YOUR INSTRUCTIONS:
Duplicate the stretch of lines from the start of the records through the line that contains "tap(208, 27)", keeping every character, but leave out the pictures.

Collected data:
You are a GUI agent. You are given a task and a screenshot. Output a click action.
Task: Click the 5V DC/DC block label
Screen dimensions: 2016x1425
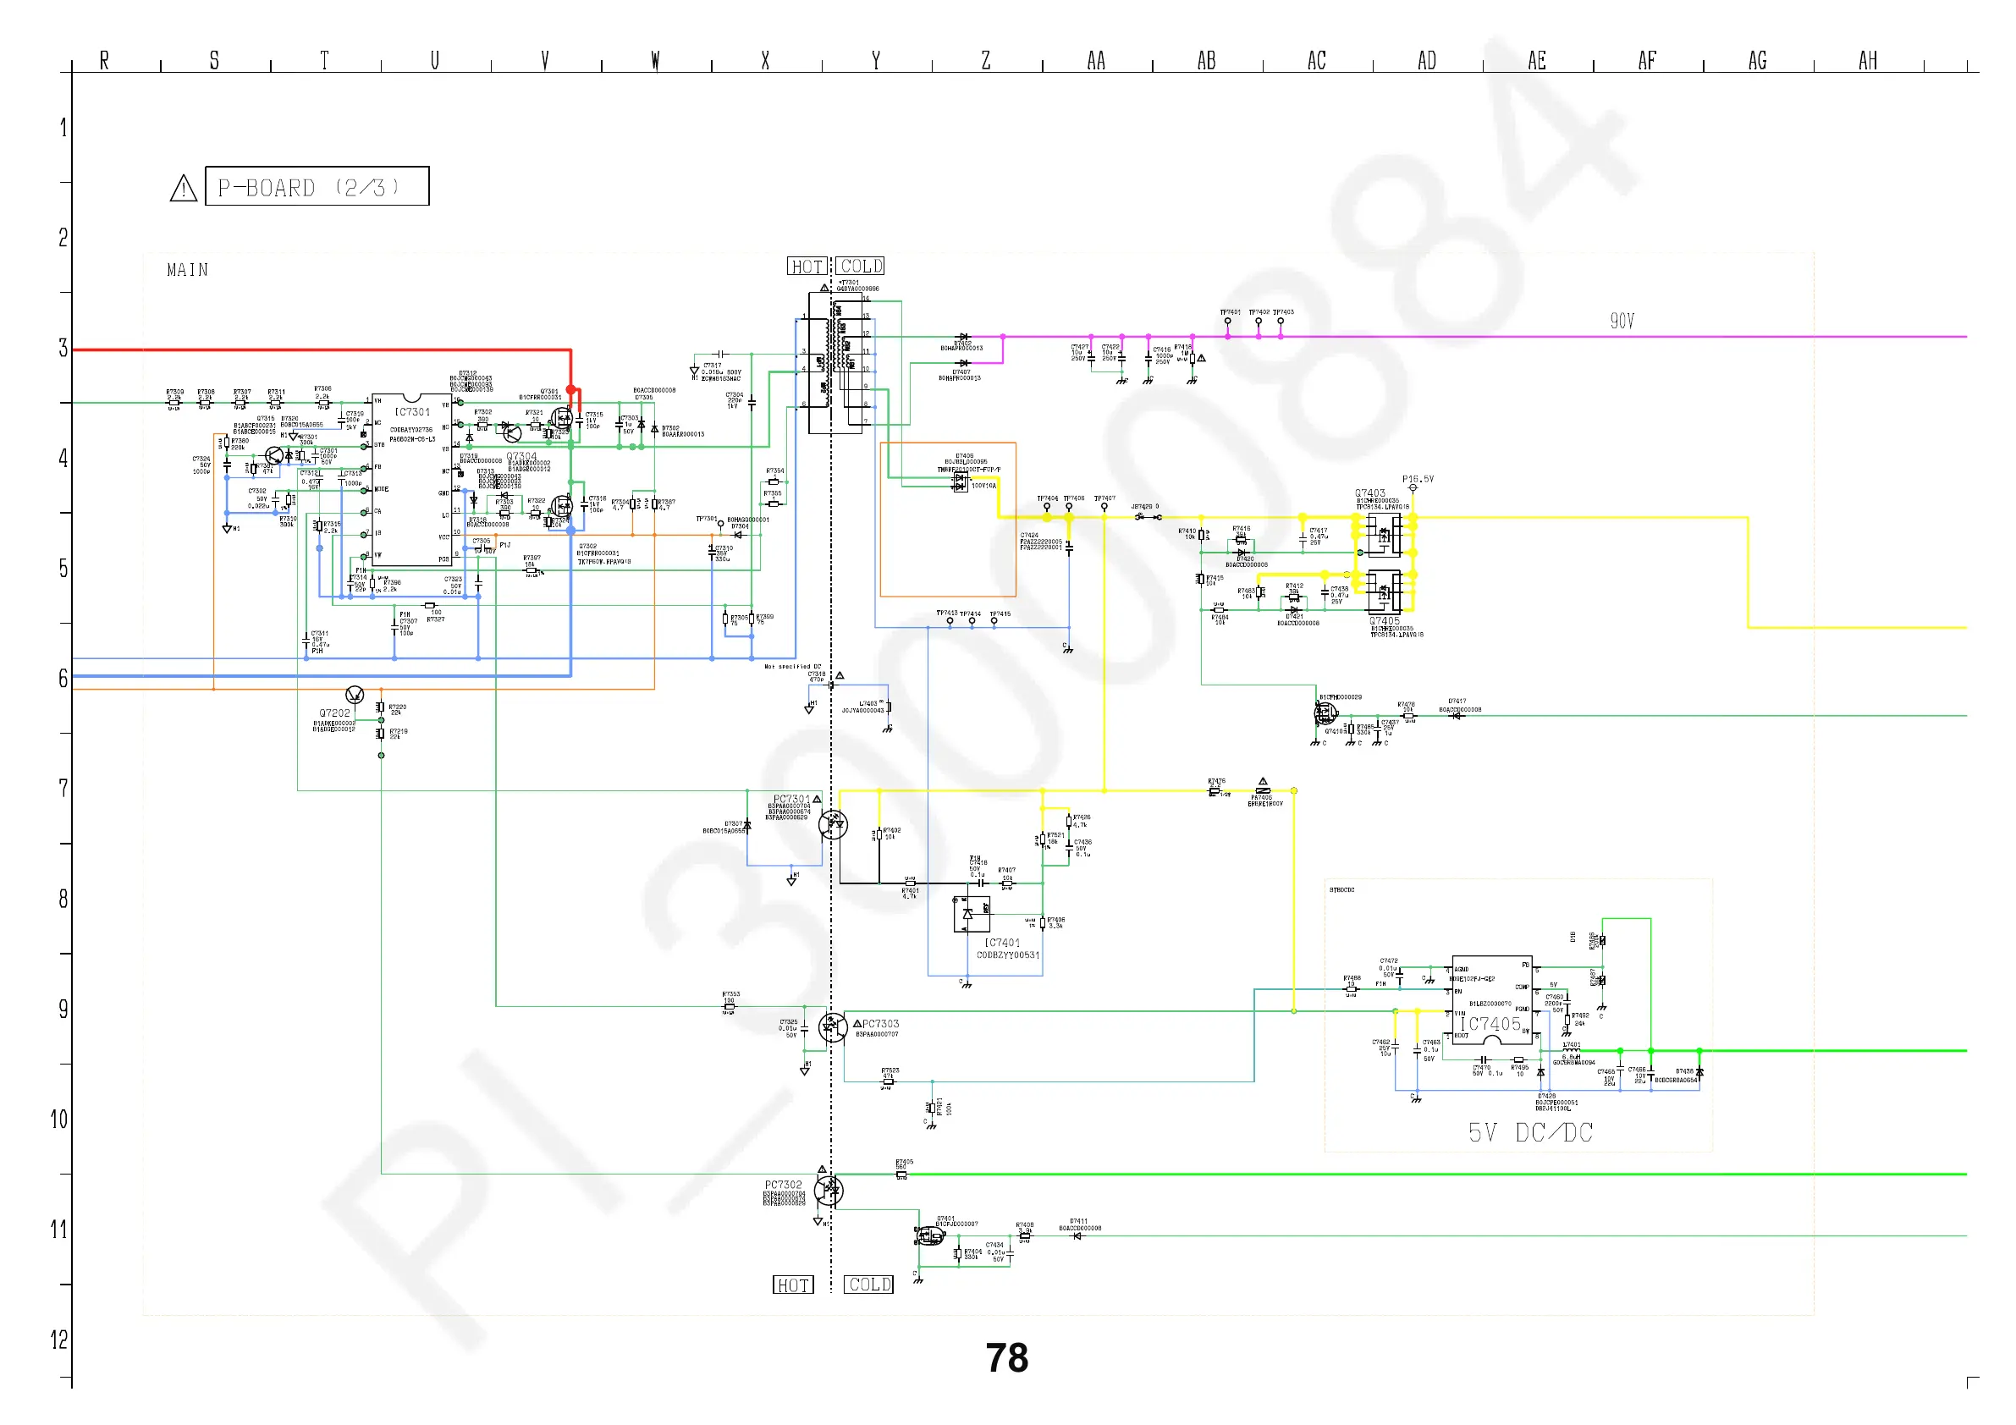click(1530, 1133)
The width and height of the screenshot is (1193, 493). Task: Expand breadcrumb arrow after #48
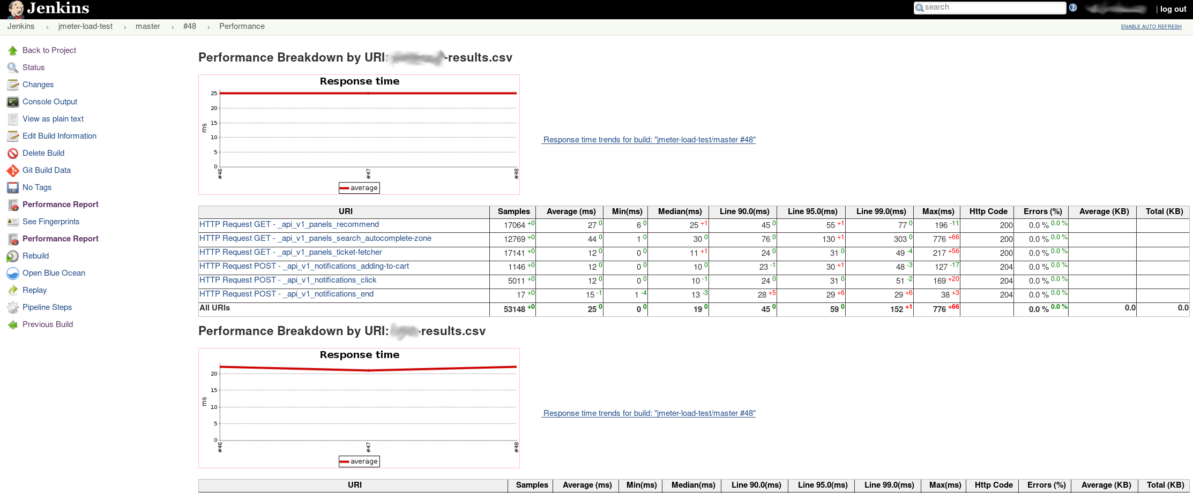tap(208, 27)
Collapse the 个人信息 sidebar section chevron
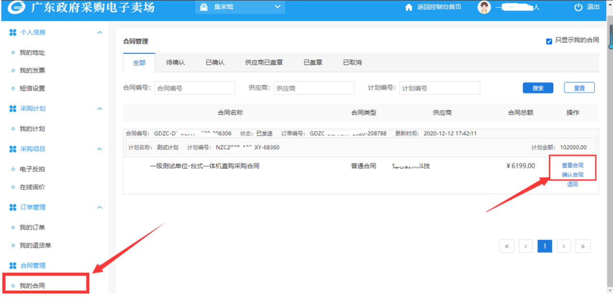Screen dimensions: 613x299 click(99, 33)
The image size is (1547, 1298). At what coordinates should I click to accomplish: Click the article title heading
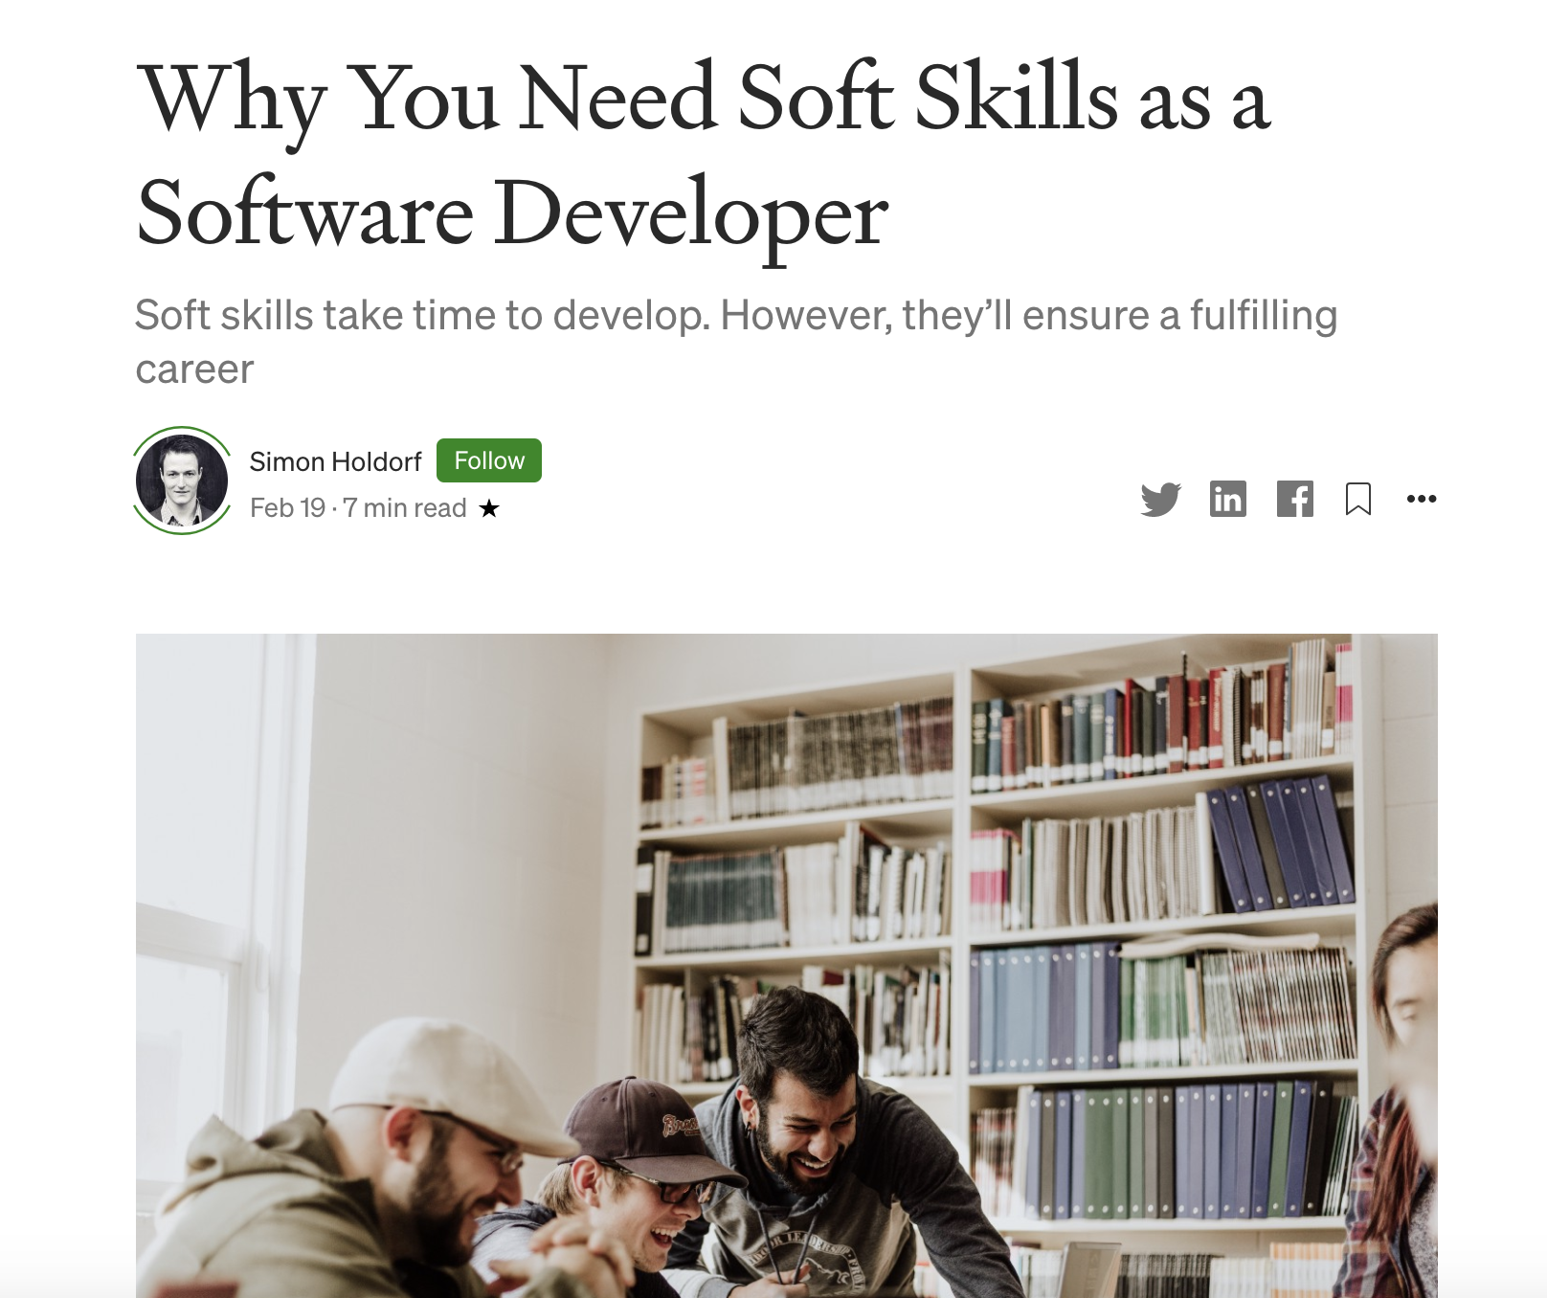click(704, 155)
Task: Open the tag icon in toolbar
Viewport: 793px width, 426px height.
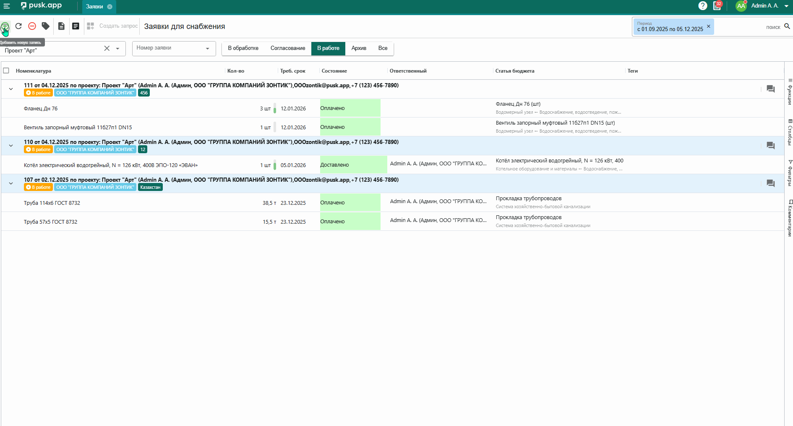Action: 46,26

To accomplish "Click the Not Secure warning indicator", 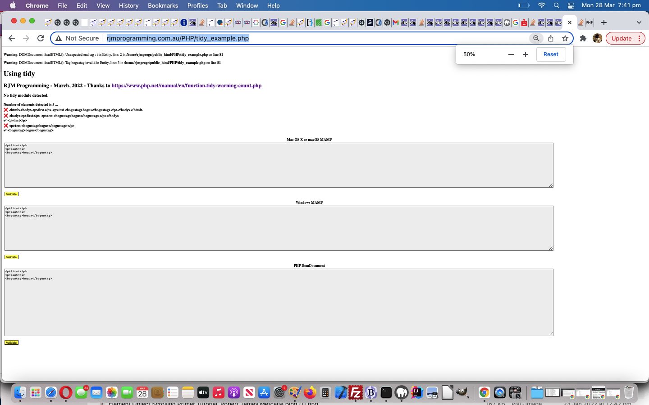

FINISHED TASK:
You are a GUI agent. You are given a task and a screenshot. Output a click action.
Task: Click the 5V DC/DC block label
Screen dimensions: 2016x1425
click(1530, 1133)
The width and height of the screenshot is (1193, 493). Task: Expand breadcrumb arrow after #48
tap(208, 27)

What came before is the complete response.